Ce n’est pas préconiser l’anarchie que d’inviter les gouvernements à se retirer de tous ces débats sur la propriété du corps, mais les inciter à se recentrer sur ce que l’État seul peut faire: garantir la sécurité collective et assurer un minimum de justice sociale sans laquelle il ne saurait y avoir de sécurité durable. S’emparer à tout prix du corps des citoyens au lieu d’assurer leur sécurité illustre combien les gouvernements ont perdu tout sens de leur mission et tentent par artifice idéologique d’en réinventer de nouvelles. L’homme politique en quête de pouvoir sait que l’économie lui a échappé, gérée par le marché ; aucune guerre ne l’occupe ; promettre des lendemains qui chantent n’est plus crédible. Il ne resterait donc pour occuper le terrain politique qu’à changer la société en réglementant la naissance, l’amour et la mort ? Au nom du « progrès » à gauche et au nom des « valeurs » à droite.
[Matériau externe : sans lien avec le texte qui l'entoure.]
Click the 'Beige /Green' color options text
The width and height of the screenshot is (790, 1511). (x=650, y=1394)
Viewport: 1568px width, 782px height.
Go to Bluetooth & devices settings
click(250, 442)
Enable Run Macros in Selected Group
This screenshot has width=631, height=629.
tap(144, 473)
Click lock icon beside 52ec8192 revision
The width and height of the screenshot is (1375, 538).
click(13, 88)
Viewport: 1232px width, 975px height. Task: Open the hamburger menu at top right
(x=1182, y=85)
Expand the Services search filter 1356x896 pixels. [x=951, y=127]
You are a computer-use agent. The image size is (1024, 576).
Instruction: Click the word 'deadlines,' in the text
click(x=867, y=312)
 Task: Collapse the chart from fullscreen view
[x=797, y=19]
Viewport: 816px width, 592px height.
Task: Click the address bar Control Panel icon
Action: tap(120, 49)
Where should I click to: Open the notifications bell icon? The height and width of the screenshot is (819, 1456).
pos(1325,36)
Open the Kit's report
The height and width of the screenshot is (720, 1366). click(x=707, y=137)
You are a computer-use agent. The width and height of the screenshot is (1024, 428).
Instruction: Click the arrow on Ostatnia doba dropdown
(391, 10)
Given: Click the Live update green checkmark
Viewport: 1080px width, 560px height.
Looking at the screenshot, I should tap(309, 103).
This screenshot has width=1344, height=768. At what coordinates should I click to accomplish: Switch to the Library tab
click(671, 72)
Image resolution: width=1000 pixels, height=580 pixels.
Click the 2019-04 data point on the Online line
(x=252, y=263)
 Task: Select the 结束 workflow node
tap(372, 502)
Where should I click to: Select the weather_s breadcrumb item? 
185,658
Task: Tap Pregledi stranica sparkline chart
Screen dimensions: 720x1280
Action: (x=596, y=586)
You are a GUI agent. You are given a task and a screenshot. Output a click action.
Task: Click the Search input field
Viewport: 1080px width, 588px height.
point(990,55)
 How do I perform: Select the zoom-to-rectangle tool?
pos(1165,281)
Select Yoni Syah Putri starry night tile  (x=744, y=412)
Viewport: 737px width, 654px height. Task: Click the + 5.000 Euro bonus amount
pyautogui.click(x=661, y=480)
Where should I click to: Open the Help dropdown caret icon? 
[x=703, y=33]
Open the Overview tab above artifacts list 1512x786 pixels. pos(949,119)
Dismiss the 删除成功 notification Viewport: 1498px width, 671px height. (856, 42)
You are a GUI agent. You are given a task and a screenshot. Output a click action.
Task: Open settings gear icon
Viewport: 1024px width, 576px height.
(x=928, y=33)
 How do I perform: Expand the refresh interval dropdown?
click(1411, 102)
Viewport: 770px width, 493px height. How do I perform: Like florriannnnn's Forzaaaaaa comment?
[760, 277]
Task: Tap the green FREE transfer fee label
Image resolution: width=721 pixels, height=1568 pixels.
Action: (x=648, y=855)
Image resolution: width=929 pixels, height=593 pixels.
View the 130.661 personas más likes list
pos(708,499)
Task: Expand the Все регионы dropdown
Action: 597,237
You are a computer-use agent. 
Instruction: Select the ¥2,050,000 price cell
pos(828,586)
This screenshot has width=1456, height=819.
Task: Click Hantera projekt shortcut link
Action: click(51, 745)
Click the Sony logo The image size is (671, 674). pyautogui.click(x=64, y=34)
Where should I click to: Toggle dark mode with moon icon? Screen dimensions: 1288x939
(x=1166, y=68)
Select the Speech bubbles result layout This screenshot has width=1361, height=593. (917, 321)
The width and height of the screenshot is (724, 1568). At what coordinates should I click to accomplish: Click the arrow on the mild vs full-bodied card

Mais ce que les révoltés d’Espagne, de France ou des États-Unis nous signifient, c’est qu’il n’appartient ni à la droite ni à la gauche de définir et encore moins d’imposer « valeurs » ou « progrès ». Cette révolte contre l’État est une exigence de liberté, de celle de disposer de notre corps : ne serait-ce pas la moindre des choses que l’État nous la rende ?
—
Sur le web.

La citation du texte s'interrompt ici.